A study was conducted to test oral toxicity potential of Cu(2Na)IDHA in rats (Gruszka, 2007, Report No. OS-46/06, according to OECD 420). Following the single administration of the analysed substance at dose level of 2000 mg/kg bw to a single female Wistar rat symptoms of toxicity were observed within the first hour of administration. The female died within the second hour of administration of the analysed material. Following the single administration of the analysed substance at dose level of 300 mg/kg bw to a single female, no symptoms of toxicity were observed during the 14-day period of observation. The female survived the 14-day period of observation. Based on this result, the test substance at the dose level of 300 mg/kg bw was administered to four successive females. No symptoms of toxicity were observed during the 14-day period of observation for three of the animals. In one animal, symptoms of toxicity were observed from the seventh day of observation. In all probability, these changes were not connected with the analysed material. The female died on the tenth day of observation. The remaining females survived the 14-day observation period.

The females that died (initial and main studies) and the remaining females that survived the 14-day period of observation underwent autopsies and macroscopic studies.

The macroscopic study of the female that died having received the dose of 2000 mg/kg bw disclosed hepatic hyperaemia, as well as pale and enlarged lungs. No changes were found during the macroscopic study in the female that died having received the dose of 300 mg/kg bw (the animal was devoured by the other animals present in the cage). Macroscopic studies did not find any pathological changes in the remaining animals. LD50 was established to be between 300 and 2000 mg/kg bw.

Acute toxicity: dermal

A study was conducted to test the dermal toxicity potential of Cu(2Na)IDHA in rats (Kropidlo, A., 2010, according to OECD 402). Following the single administration of the analysed substance at dose level of 2000 mg/kg bw (semi-occlusive application to the shaved skin for 24 hours) to 5 female and 5 male Wistar rats, no symptoms of general toxicity were observed within the 14 day observation period. No mortality was observed. Changes in form of erythema, dryness of epidermis, desquamation of epidermis and scabs were stated on skin in the site of test item application. Dryness of epidermis and scabs were stated in five males whereas desquamation of epidermis – in one male. Erythema and scabs were stated in four females, dryness of epidermis – in five females, desquamation of epidermis – in two females. These were transient changes except dryness of epidermis in three females which was observed till the end of experiment. Slight body weight loss was stated in one female No 2 (6g) and three males No 1 (3g), No 4 (6g) and No 5 (8g) during 1st week of experiment. Body weight gains were stated in all animals after 14-day period of experiment. No pathological changes were stated in animals at gross necropsy. LD50 was considered to be greater than 2000 mg/kg bw.

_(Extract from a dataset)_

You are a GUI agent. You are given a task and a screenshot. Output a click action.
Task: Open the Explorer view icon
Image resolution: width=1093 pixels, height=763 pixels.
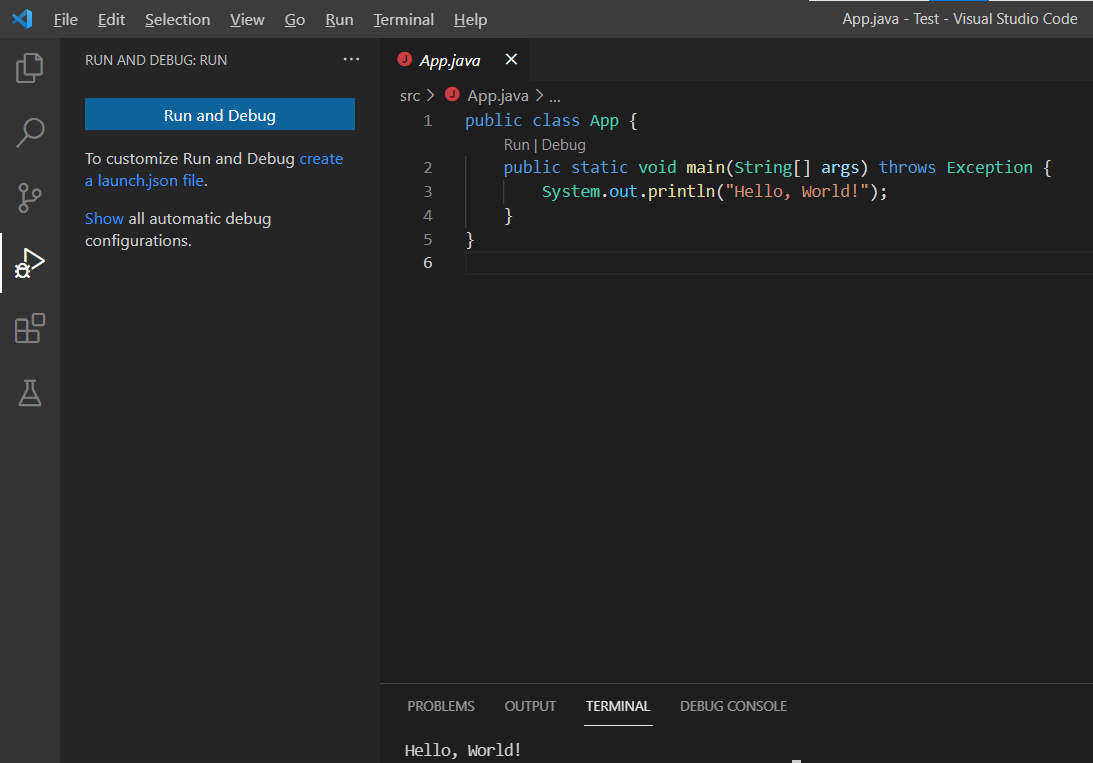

Justification for selection of acute toxicity – oral endpoint
Only one study is available

Justification for selection of acute toxicity – dermal endpoint
Only one study is available

Justification for classification or non-classification

Based on the LD50 of 300 - 2000 mg/kg bw established in the acute oral toxicity study, Cu(2Na)IDHA is subject to classification and labelling for acute toxic effects by oral route of exposure in accordance with European Regulation (EC) No. 1272/2008 (Cat 4; H302 Harmful if swallowed).

Based on LD50 of greater than 2000 mg/kg bw established in the dermal acute toxicity study, Cu(2Na)IDHA is not subject to classification and labelling for acute toxic effects by dermal route of exposure in accordance with European Regulation (EC) No. 1272/2008.